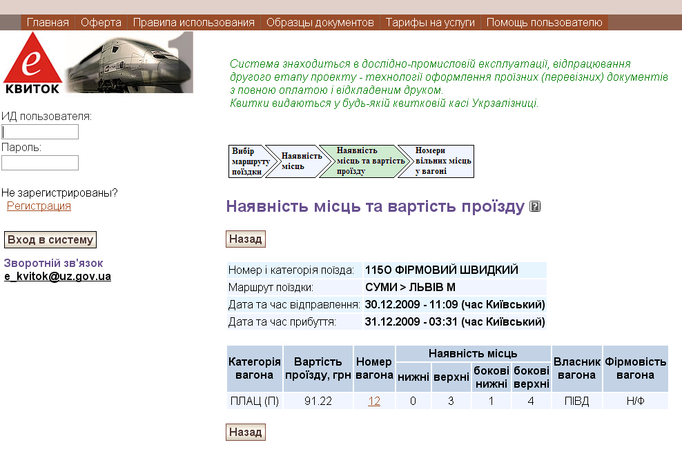Viewport: 682px width, 467px height.
Task: Click the Пароль input field
Action: (x=40, y=163)
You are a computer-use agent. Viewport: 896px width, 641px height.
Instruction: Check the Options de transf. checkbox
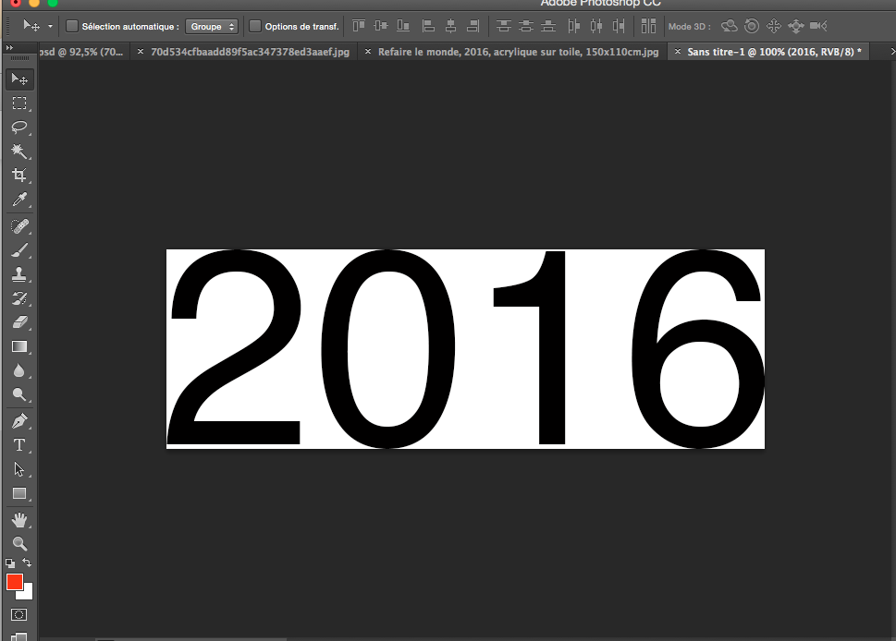point(255,27)
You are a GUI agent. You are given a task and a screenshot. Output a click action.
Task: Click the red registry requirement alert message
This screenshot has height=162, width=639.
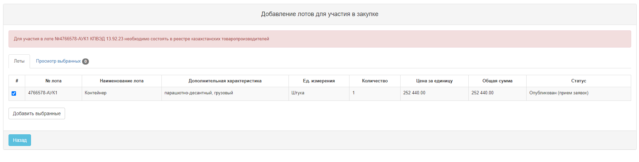point(320,39)
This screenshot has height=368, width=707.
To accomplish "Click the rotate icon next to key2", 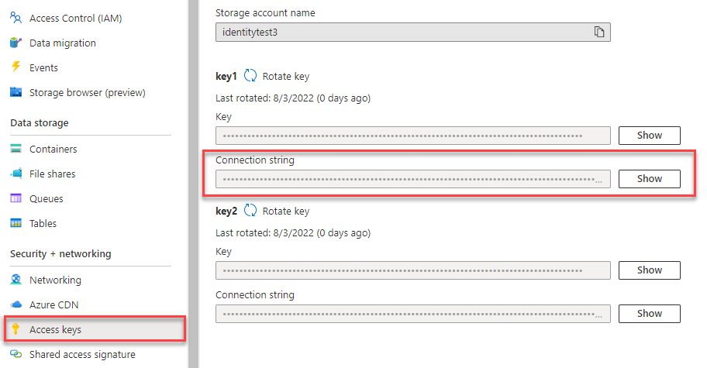I will [x=250, y=211].
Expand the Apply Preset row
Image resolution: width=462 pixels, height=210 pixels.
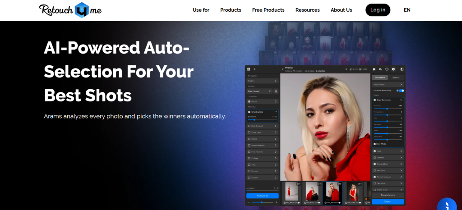pyautogui.click(x=388, y=84)
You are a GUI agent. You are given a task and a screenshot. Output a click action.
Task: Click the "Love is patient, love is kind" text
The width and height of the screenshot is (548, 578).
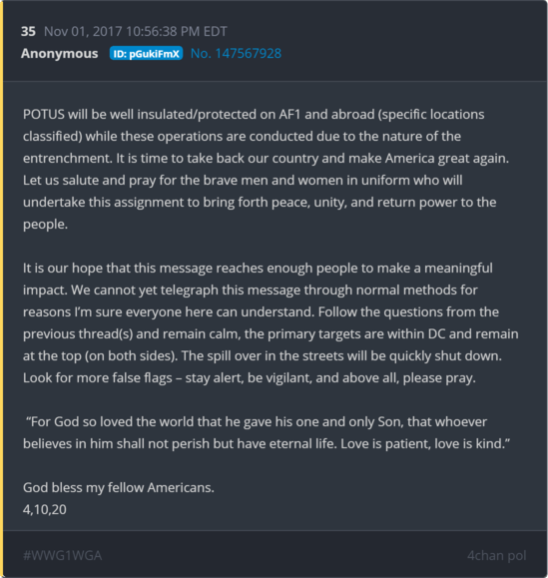point(425,444)
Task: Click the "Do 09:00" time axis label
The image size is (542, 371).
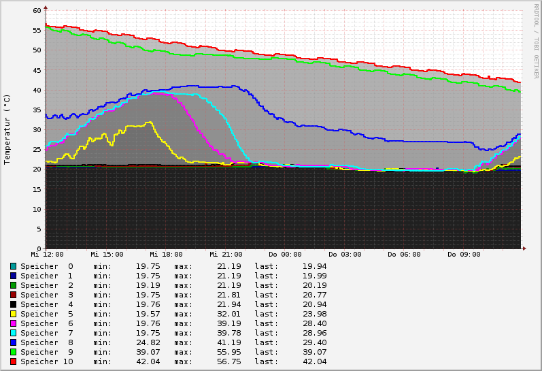Action: click(464, 255)
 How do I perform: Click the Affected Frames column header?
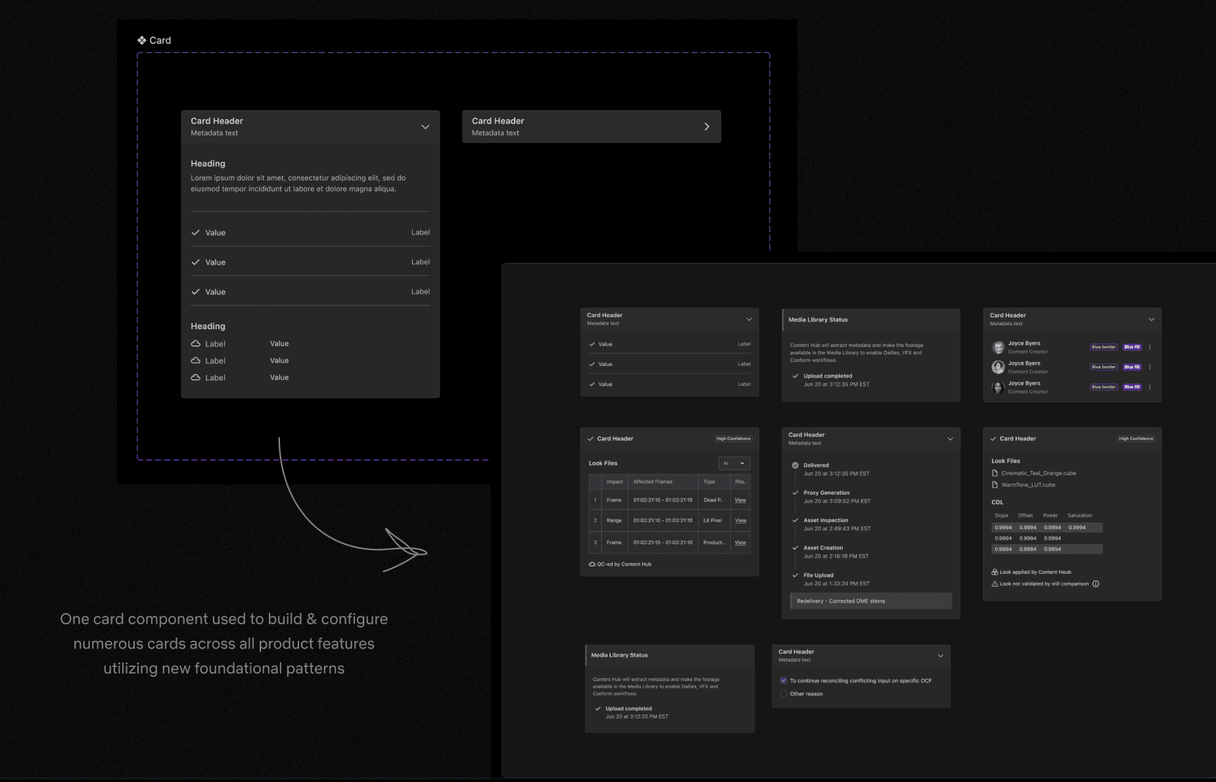(653, 482)
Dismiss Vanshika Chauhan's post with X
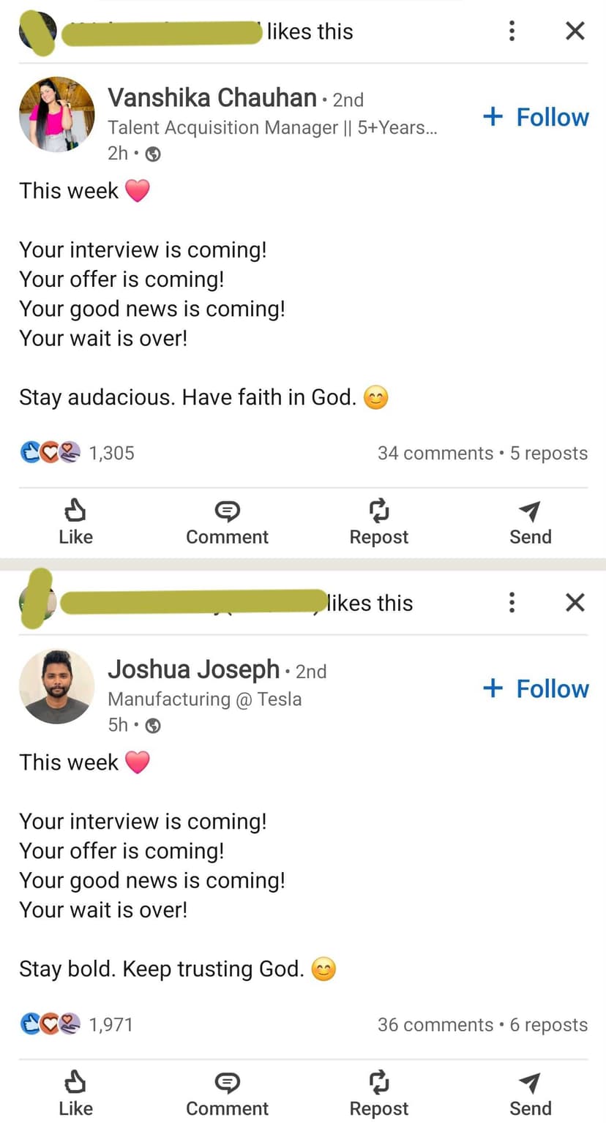Image resolution: width=606 pixels, height=1123 pixels. click(575, 31)
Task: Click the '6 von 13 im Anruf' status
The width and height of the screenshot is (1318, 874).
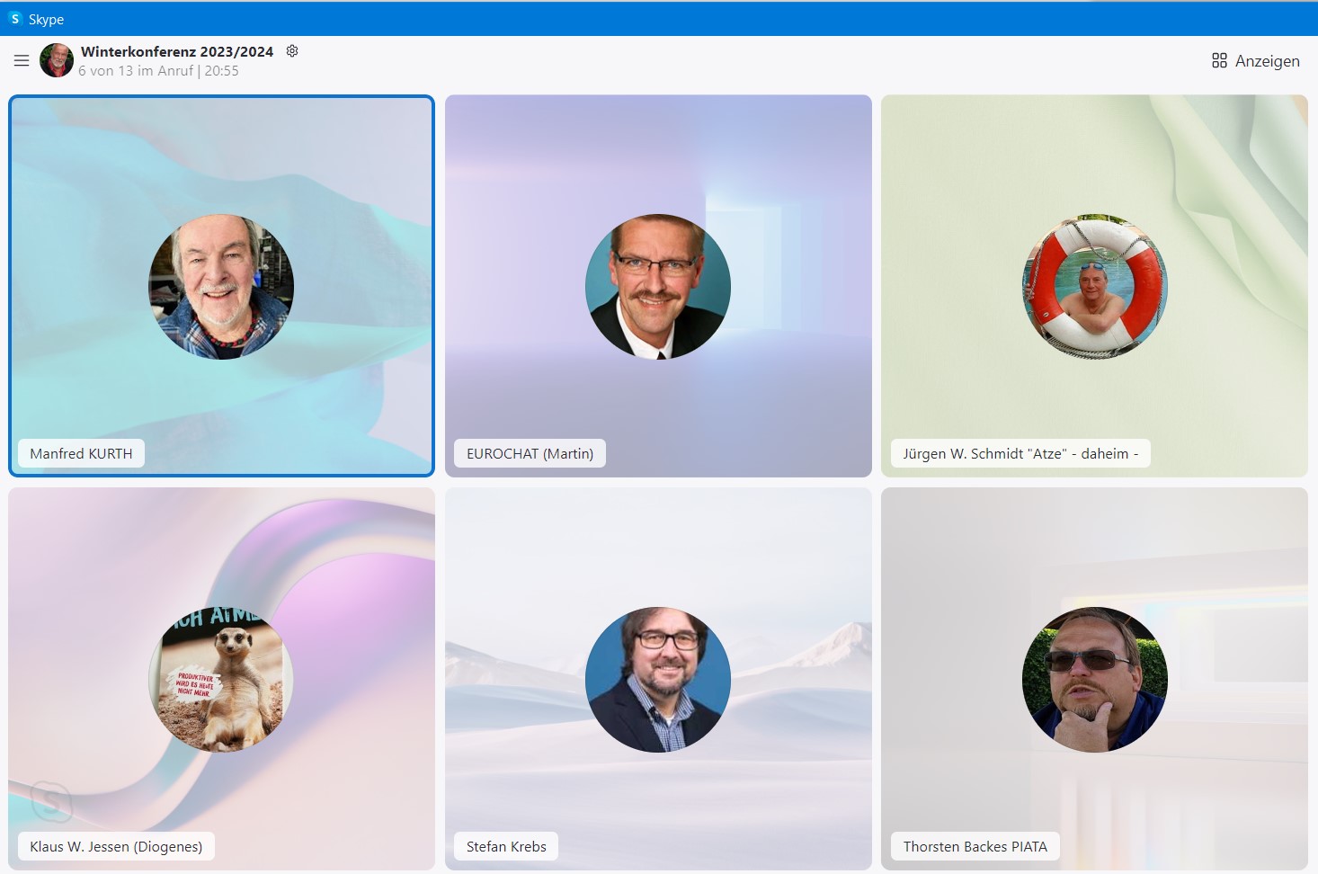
○ ○ ○
*Problem requirements*. Starting from the line containing "Expand the Apply Preset row", repeat each line exactly through the end of the entries, including the last, while leaving pictures out.

*Response area*.
Expand the Apply Preset row
Image resolution: width=462 pixels, height=210 pixels.
pyautogui.click(x=388, y=84)
You are a GUI agent. You are given a task and a screenshot. Output a click action.
Task: Click the "Love is patient, love is kind" text
The width and height of the screenshot is (548, 578).
point(425,444)
Task: Click the "Do 09:00" time axis label
The image size is (542, 371).
Action: click(464, 255)
 How do I perform: Click the Affected Frames column header?
(653, 482)
Dismiss Vanshika Chauhan's post with X
Image resolution: width=606 pixels, height=1123 pixels. click(575, 31)
Task: Click the '6 von 13 im Anruf' status
The width and height of the screenshot is (1318, 874).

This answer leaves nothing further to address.